■ EXERCISE DIRECTIONS
Return the entries below in full. Keep every word as it is.

■ STUDY MATERIAL
┏━━
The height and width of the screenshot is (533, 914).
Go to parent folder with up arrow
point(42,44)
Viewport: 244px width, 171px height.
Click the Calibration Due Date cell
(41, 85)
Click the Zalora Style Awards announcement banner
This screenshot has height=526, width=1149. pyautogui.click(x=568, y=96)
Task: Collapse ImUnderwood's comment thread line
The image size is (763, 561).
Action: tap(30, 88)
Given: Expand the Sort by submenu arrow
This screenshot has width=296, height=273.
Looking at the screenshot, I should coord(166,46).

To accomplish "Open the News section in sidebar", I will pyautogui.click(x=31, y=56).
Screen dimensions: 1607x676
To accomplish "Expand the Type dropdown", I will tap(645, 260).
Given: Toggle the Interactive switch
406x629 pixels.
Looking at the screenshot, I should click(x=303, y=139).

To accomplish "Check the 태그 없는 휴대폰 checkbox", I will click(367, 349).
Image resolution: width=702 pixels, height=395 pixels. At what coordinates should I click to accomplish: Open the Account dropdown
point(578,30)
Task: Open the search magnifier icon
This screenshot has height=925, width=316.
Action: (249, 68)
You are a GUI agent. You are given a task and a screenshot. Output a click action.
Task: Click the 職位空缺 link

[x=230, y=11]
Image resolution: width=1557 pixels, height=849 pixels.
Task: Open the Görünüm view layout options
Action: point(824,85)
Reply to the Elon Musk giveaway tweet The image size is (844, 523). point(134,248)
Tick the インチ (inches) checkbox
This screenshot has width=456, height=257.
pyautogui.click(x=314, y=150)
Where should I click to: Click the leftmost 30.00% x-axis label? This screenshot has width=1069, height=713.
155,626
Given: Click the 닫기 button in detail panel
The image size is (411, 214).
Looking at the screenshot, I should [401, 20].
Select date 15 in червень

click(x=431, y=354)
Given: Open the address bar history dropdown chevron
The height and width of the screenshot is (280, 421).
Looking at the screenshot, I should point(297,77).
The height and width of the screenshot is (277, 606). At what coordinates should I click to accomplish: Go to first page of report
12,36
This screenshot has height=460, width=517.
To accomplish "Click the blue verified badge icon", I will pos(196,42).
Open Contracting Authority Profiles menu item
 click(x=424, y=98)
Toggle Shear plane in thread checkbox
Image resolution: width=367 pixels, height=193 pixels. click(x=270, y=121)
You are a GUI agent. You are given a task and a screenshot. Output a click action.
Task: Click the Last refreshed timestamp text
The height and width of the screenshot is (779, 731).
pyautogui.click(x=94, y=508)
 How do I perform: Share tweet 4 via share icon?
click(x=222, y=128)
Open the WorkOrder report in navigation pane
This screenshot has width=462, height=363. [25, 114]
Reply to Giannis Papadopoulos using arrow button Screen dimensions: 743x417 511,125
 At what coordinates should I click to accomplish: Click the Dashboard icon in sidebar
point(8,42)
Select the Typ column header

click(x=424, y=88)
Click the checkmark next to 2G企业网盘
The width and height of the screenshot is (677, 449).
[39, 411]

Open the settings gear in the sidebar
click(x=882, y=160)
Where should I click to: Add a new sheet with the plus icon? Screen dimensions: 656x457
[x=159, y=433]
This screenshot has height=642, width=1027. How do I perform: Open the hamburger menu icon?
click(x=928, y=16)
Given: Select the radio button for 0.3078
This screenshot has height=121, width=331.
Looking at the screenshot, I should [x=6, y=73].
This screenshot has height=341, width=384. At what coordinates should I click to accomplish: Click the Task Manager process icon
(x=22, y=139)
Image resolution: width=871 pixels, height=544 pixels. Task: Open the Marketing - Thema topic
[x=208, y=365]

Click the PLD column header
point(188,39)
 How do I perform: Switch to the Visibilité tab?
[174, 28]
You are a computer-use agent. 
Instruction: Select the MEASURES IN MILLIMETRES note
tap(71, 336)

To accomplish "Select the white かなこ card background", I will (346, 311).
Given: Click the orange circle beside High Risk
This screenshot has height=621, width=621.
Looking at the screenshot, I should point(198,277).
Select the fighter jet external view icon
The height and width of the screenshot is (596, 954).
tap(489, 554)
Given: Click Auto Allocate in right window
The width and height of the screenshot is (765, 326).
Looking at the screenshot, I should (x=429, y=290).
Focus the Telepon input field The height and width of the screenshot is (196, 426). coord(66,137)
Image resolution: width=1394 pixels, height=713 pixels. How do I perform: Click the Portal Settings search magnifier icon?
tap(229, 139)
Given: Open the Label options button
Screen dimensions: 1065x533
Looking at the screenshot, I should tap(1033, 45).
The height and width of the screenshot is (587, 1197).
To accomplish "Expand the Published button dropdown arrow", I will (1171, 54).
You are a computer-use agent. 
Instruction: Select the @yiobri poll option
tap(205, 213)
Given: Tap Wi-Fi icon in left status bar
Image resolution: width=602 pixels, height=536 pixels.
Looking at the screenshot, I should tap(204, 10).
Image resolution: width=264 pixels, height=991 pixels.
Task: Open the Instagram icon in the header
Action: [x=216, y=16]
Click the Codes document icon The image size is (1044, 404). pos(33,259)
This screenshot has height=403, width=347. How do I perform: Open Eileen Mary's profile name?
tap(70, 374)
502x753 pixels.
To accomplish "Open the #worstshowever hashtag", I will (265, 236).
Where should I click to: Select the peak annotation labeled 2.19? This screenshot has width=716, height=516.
┗━━
■ SOLUTION TO THIS PROBLEM
The height and width of the screenshot is (533, 914).
Go to parent folder with up arrow
point(42,44)
Viewport: 244px width, 171px height.
Click the Calibration Due Date cell
(41, 85)
Click the Zalora Style Awards announcement banner
This screenshot has height=526, width=1149. pyautogui.click(x=568, y=96)
Task: Collapse ImUnderwood's comment thread line
The image size is (763, 561).
Action: tap(30, 88)
Given: Expand the Sort by submenu arrow
This screenshot has width=296, height=273.
Looking at the screenshot, I should coord(166,46).

To accomplish "Open the News section in sidebar", I will pyautogui.click(x=31, y=56).
Screen dimensions: 1607x676
To accomplish "Expand the Type dropdown", I will tap(645, 260).
Given: Toggle the Interactive switch
406x629 pixels.
Looking at the screenshot, I should click(x=303, y=139).

To accomplish "Check the 태그 없는 휴대폰 checkbox", I will click(367, 349).
Image resolution: width=702 pixels, height=395 pixels. At what coordinates should I click to accomplish: Open the Account dropdown
point(578,30)
Task: Open the search magnifier icon
This screenshot has height=925, width=316.
Action: (249, 68)
You are a GUI agent. You are given a task and a screenshot. Output a click action.
Task: Click the 職位空缺 link

[x=230, y=11]
Image resolution: width=1557 pixels, height=849 pixels.
Task: Open the Görünüm view layout options
Action: point(824,85)
Reply to the Elon Musk giveaway tweet The image size is (844, 523). point(134,248)
Tick the インチ (inches) checkbox
This screenshot has width=456, height=257.
pyautogui.click(x=314, y=150)
Where should I click to: Click the leftmost 30.00% x-axis label? This screenshot has width=1069, height=713.
155,626
Given: Click the 닫기 button in detail panel
The image size is (411, 214).
Looking at the screenshot, I should [401, 20].
Select date 15 in червень

click(x=431, y=354)
Given: Open the address bar history dropdown chevron
The height and width of the screenshot is (280, 421).
Looking at the screenshot, I should point(297,77).
The height and width of the screenshot is (277, 606). At what coordinates should I click to accomplish: Go to first page of report
12,36
This screenshot has height=460, width=517.
To accomplish "Click the blue verified badge icon", I will pos(196,42).
Open Contracting Authority Profiles menu item
 click(x=424, y=98)
Toggle Shear plane in thread checkbox
Image resolution: width=367 pixels, height=193 pixels. click(x=270, y=121)
You are a GUI agent. You are given a task and a screenshot. Output a click action.
Task: Click the Last refreshed timestamp text
The height and width of the screenshot is (779, 731).
pyautogui.click(x=94, y=508)
 How do I perform: Share tweet 4 via share icon?
click(x=222, y=128)
Open the WorkOrder report in navigation pane
This screenshot has width=462, height=363. [25, 114]
Reply to Giannis Papadopoulos using arrow button Screen dimensions: 743x417 511,125
 At what coordinates should I click to accomplish: Click the Dashboard icon in sidebar
point(8,42)
Select the Typ column header

click(x=424, y=88)
Click the checkmark next to 2G企业网盘
The width and height of the screenshot is (677, 449).
[39, 411]

Open the settings gear in the sidebar
click(x=882, y=160)
Where should I click to: Add a new sheet with the plus icon? Screen dimensions: 656x457
[x=159, y=433]
This screenshot has height=642, width=1027. How do I perform: Open the hamburger menu icon?
click(x=928, y=16)
Given: Select the radio button for 0.3078
This screenshot has height=121, width=331.
Looking at the screenshot, I should [x=6, y=73].
This screenshot has height=341, width=384. At what coordinates should I click to accomplish: Click the Task Manager process icon
(x=22, y=139)
Image resolution: width=871 pixels, height=544 pixels. Task: Open the Marketing - Thema topic
[x=208, y=365]

Click the PLD column header
point(188,39)
 How do I perform: Switch to the Visibilité tab?
[174, 28]
You are a computer-use agent. 
Instruction: Select the MEASURES IN MILLIMETRES note
tap(71, 336)

To accomplish "Select the white かなこ card background", I will (346, 311).
Given: Click the orange circle beside High Risk
This screenshot has height=621, width=621.
Looking at the screenshot, I should point(198,277).
Select the fighter jet external view icon
The height and width of the screenshot is (596, 954).
tap(489, 554)
Given: Click Auto Allocate in right window
The width and height of the screenshot is (765, 326).
Looking at the screenshot, I should (x=429, y=290).
Focus the Telepon input field The height and width of the screenshot is (196, 426). coord(66,137)
Image resolution: width=1394 pixels, height=713 pixels. How do I perform: Click the Portal Settings search magnifier icon?
tap(229, 139)
Given: Open the Label options button
Screen dimensions: 1065x533
Looking at the screenshot, I should tap(1033, 45).
The height and width of the screenshot is (587, 1197).
To accomplish "Expand the Published button dropdown arrow", I will (1171, 54).
You are a computer-use agent. 
Instruction: Select the @yiobri poll option
tap(205, 213)
Given: Tap Wi-Fi icon in left status bar
Image resolution: width=602 pixels, height=536 pixels.
Looking at the screenshot, I should tap(204, 10).
Image resolution: width=264 pixels, height=991 pixels.
Task: Open the Instagram icon in the header
Action: [x=216, y=16]
Click the Codes document icon The image size is (1044, 404). pos(33,259)
This screenshot has height=403, width=347. How do I perform: Open Eileen Mary's profile name?
tap(70, 374)
502x753 pixels.
To accomplish "Open the #worstshowever hashtag", I will (265, 236).
Where should I click to: Select the peak annotation labeled 2.19? This screenshot has width=716, height=516.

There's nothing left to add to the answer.